EXERCISE GOAL:
Rewrite the records from the line containing "The image size is (1316, 917)." through the end of the records, inclusive, replacing "title" with "heading" and changing nothing else. Leave the pictures out of your answer.

(Element and text position records)
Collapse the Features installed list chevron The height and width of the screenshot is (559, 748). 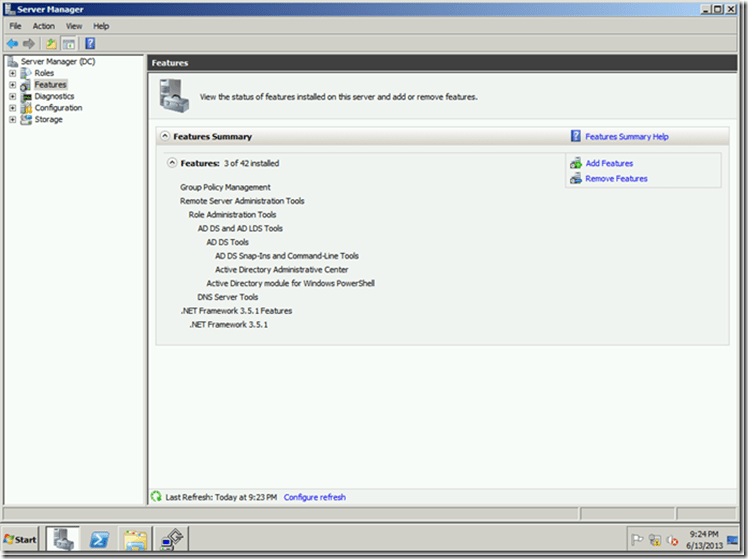[172, 163]
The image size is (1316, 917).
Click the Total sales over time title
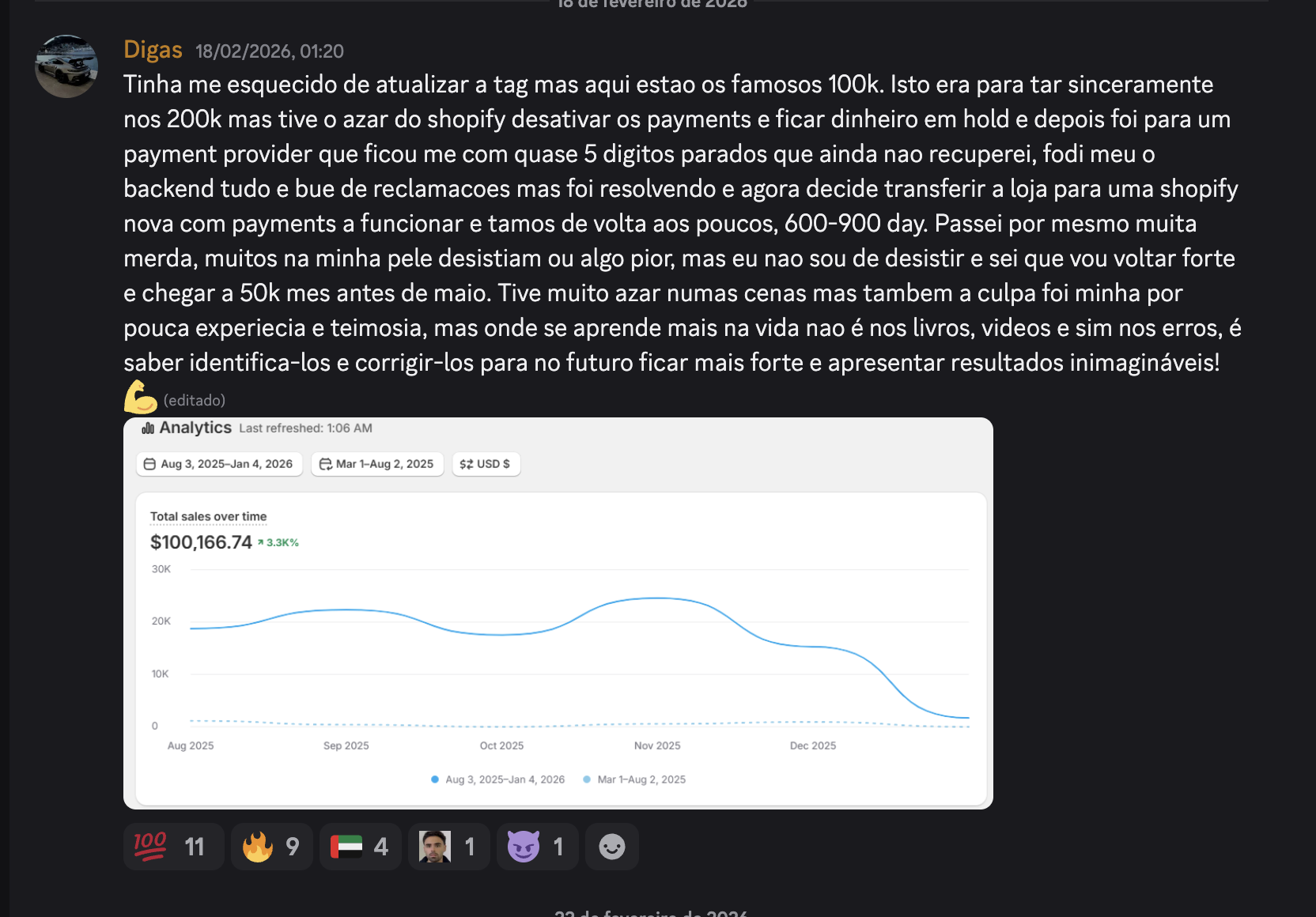pyautogui.click(x=208, y=516)
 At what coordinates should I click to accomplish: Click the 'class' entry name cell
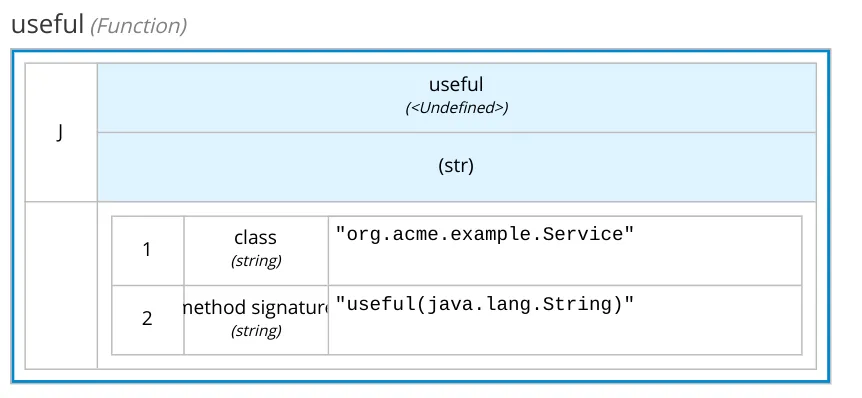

THE RESULT:
The image size is (1316, 917).
Click the Total sales over time heading
pyautogui.click(x=208, y=516)
 At what coordinates should I click to accomplish: Click the 'class' entry name cell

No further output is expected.